### About this exercise:
From the entries below, transcribe exactly the lines between the line holding "The image size is (864, 533)." and the line holding "You are a computer-use agent. Viewport: 516px", inclusive; skip all other lines.
---------- Data for analysis
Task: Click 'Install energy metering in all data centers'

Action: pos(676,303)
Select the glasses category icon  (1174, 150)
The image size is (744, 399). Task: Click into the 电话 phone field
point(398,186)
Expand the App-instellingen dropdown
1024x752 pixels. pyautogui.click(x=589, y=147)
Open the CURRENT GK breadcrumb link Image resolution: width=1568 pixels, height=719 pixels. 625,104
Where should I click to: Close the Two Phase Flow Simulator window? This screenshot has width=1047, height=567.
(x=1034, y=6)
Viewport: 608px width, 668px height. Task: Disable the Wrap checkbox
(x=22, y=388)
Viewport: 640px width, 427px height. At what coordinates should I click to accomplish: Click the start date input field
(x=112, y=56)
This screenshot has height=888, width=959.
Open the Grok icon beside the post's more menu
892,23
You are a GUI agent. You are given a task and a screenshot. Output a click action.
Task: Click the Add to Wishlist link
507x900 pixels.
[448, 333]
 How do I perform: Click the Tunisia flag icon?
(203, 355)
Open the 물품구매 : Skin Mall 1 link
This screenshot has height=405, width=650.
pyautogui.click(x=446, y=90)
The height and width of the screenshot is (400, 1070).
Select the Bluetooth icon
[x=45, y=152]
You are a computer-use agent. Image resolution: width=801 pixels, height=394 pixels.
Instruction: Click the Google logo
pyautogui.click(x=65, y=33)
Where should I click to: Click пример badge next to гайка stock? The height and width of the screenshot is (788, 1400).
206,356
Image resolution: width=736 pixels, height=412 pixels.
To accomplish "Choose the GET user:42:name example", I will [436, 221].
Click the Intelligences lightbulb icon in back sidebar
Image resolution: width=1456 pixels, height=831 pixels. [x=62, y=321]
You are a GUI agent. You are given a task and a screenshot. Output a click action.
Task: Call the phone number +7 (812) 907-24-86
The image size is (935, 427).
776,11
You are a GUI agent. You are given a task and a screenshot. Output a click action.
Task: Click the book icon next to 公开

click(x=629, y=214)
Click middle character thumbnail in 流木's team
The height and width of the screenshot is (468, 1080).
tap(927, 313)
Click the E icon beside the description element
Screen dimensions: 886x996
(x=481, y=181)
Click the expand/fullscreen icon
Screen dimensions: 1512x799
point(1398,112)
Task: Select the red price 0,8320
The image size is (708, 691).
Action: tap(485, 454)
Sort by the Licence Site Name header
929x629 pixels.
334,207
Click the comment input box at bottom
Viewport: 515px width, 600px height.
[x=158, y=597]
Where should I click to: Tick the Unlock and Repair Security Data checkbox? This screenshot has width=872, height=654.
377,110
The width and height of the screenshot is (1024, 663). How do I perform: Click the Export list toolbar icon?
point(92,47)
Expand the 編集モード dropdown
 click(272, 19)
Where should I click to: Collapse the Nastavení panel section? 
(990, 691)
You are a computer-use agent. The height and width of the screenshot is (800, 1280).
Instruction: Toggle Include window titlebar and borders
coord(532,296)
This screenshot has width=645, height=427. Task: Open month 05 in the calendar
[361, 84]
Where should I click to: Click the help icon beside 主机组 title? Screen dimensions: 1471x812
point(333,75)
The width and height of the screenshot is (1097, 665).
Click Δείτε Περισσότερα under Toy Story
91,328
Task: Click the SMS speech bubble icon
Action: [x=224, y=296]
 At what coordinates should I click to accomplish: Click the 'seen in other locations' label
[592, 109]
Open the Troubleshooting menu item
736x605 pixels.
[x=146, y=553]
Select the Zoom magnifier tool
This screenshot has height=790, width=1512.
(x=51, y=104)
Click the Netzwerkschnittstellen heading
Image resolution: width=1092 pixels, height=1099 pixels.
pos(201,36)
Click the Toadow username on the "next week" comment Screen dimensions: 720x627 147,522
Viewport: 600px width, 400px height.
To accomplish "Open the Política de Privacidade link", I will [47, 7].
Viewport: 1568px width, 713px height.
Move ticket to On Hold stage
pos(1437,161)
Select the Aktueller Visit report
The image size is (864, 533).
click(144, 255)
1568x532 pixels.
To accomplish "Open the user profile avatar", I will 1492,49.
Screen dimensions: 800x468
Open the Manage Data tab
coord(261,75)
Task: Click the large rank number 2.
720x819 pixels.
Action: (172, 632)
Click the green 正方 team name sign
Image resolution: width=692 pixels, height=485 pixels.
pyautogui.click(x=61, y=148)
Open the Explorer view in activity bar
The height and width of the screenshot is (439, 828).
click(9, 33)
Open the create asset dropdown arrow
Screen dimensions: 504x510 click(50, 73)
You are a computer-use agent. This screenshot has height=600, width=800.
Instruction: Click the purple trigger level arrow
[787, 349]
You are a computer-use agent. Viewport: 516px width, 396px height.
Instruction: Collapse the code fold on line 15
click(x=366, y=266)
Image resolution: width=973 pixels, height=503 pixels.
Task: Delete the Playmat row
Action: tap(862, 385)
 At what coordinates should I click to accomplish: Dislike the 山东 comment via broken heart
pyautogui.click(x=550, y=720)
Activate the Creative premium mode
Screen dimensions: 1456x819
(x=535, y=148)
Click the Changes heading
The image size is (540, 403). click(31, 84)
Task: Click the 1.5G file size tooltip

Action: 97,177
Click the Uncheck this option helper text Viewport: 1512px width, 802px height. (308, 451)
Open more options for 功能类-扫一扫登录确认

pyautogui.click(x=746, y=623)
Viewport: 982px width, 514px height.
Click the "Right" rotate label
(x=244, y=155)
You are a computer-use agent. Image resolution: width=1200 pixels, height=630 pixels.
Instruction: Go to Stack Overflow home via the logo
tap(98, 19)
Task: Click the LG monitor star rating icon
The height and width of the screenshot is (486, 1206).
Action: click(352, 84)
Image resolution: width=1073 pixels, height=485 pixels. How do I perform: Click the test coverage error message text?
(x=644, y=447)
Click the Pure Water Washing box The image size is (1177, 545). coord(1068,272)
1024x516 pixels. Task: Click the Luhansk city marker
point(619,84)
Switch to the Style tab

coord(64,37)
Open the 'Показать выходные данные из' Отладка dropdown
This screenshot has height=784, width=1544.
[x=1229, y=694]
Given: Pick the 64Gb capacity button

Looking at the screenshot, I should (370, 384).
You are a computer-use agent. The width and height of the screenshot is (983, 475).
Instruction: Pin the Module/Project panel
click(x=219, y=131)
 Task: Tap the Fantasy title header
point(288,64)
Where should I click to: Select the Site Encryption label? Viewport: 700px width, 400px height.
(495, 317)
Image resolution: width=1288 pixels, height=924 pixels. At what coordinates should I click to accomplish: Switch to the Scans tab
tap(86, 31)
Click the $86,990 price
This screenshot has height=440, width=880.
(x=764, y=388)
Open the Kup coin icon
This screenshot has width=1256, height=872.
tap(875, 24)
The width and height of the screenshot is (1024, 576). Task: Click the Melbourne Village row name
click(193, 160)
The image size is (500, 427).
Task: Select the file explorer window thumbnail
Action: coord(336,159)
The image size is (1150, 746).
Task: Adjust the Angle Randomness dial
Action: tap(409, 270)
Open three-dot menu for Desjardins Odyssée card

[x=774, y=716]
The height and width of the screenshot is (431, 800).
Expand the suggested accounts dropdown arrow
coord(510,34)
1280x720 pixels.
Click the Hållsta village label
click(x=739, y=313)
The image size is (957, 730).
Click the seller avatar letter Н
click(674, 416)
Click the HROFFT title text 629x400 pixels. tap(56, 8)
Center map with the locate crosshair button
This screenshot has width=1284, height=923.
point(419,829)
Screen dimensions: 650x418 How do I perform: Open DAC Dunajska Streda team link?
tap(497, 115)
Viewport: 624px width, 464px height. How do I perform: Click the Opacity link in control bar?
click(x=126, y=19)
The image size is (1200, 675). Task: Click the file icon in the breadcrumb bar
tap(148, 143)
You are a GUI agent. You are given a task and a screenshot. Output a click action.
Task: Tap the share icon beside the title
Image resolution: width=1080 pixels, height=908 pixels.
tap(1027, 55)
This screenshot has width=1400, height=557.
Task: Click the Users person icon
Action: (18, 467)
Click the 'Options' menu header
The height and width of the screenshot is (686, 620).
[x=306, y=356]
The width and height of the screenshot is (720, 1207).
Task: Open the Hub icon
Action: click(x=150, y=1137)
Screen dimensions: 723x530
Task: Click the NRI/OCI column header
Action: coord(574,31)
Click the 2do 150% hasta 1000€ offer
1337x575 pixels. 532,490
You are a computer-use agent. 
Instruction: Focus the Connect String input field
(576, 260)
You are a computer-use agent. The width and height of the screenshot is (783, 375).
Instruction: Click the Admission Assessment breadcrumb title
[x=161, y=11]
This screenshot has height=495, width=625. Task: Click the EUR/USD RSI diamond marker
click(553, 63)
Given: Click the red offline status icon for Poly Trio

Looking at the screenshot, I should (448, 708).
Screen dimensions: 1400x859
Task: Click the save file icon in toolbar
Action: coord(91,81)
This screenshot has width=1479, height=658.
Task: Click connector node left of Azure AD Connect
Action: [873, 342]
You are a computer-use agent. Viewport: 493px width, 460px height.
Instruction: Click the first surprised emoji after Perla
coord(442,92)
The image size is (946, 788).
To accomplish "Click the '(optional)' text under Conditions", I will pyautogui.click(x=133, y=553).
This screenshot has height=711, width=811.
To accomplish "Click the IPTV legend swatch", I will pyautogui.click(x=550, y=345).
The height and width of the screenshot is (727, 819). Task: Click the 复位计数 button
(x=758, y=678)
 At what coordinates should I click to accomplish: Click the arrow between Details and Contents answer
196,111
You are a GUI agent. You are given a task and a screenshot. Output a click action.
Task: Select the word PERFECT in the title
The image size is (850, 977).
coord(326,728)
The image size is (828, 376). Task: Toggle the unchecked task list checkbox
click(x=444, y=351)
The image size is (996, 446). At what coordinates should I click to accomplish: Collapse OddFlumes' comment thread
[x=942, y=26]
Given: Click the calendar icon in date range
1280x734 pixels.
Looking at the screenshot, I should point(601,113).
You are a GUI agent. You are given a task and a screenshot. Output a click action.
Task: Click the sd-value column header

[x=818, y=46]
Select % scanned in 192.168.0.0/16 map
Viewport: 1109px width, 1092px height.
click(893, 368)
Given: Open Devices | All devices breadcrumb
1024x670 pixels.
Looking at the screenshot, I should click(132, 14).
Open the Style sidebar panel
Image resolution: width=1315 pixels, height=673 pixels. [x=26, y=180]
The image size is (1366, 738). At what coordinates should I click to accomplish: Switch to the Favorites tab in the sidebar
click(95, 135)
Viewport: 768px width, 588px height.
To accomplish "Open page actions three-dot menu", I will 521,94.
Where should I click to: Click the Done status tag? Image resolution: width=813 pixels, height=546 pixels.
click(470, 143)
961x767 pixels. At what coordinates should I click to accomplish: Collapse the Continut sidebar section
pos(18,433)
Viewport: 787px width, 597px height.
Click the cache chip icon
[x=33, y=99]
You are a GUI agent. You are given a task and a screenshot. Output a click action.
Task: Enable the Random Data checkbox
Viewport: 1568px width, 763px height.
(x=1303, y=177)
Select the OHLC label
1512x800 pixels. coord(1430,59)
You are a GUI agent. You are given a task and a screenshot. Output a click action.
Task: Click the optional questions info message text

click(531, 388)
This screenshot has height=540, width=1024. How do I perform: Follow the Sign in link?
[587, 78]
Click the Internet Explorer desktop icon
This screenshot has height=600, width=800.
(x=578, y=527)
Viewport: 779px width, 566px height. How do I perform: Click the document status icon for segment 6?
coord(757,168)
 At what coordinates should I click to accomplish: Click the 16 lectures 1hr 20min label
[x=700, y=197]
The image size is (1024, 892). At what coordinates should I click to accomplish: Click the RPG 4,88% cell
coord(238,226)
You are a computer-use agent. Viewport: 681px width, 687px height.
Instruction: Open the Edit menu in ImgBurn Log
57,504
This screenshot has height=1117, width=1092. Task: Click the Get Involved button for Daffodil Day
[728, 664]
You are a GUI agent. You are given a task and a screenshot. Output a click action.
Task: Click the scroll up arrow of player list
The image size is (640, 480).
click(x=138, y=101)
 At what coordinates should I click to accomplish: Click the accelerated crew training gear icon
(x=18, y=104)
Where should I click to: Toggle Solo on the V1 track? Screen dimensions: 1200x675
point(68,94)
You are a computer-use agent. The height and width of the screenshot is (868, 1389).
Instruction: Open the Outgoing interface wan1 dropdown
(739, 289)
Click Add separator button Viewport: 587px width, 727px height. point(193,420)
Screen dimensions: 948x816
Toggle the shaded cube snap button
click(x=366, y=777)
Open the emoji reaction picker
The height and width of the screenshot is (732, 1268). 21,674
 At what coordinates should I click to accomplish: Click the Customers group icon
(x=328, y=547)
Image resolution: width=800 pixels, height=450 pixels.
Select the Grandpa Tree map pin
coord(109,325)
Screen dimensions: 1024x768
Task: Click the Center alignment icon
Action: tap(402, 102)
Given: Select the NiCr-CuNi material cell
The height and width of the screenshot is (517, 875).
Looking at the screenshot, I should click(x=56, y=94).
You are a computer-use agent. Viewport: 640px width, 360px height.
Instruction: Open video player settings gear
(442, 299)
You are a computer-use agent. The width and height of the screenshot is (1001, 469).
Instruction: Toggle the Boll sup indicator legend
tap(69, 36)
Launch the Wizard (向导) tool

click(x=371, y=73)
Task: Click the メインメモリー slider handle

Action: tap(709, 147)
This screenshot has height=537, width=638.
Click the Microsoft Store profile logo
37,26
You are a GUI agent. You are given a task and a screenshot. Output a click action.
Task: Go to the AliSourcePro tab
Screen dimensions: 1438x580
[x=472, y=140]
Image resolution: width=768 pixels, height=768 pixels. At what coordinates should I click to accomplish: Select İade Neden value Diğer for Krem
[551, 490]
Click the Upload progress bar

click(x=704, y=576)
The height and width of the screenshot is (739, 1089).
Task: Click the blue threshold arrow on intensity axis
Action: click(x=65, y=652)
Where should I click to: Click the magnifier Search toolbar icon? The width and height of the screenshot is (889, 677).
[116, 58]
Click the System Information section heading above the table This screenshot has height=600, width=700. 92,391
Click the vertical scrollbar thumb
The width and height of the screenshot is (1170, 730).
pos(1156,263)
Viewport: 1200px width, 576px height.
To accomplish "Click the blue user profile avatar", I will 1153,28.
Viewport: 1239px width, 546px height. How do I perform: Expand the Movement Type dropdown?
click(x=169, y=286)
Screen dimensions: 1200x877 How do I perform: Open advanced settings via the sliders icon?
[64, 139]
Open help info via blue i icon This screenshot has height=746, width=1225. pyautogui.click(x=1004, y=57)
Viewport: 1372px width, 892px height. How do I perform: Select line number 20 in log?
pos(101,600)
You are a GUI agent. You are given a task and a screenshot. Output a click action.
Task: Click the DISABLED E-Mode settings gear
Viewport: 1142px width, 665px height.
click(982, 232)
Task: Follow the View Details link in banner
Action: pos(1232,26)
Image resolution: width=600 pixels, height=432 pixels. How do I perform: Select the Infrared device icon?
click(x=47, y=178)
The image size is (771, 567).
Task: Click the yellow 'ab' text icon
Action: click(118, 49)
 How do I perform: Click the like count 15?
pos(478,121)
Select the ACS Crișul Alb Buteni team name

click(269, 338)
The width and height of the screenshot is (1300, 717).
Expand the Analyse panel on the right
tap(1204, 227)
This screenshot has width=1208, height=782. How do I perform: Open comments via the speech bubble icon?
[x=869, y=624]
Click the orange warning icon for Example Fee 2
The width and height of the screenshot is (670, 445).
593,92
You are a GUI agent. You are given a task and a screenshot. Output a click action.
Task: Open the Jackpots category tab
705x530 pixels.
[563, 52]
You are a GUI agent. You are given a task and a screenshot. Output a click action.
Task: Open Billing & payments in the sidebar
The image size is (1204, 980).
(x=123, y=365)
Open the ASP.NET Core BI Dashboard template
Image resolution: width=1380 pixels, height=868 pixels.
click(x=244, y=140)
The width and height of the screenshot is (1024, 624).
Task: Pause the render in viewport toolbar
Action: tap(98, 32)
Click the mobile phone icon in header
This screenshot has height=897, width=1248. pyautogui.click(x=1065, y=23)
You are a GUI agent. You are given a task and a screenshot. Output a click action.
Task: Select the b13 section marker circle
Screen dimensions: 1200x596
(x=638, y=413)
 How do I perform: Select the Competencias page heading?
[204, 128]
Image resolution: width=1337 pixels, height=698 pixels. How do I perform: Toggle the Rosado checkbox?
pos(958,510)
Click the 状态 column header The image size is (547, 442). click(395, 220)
--------------------
### Solution to this task:
The image size is (864, 533).
click(144, 255)
1568x532 pixels.
To accomplish "Open the user profile avatar", I will 1492,49.
Screen dimensions: 800x468
Open the Manage Data tab
coord(261,75)
Task: Click the large rank number 2.
720x819 pixels.
Action: (172, 632)
Click the green 正方 team name sign
Image resolution: width=692 pixels, height=485 pixels.
pyautogui.click(x=61, y=148)
Open the Explorer view in activity bar
The height and width of the screenshot is (439, 828).
click(9, 33)
Open the create asset dropdown arrow
Screen dimensions: 504x510 click(50, 73)
You are a computer-use agent. This screenshot has height=600, width=800.
Instruction: Click the purple trigger level arrow
[787, 349]
You are a computer-use agent. Viewport: 516px width, 396px height.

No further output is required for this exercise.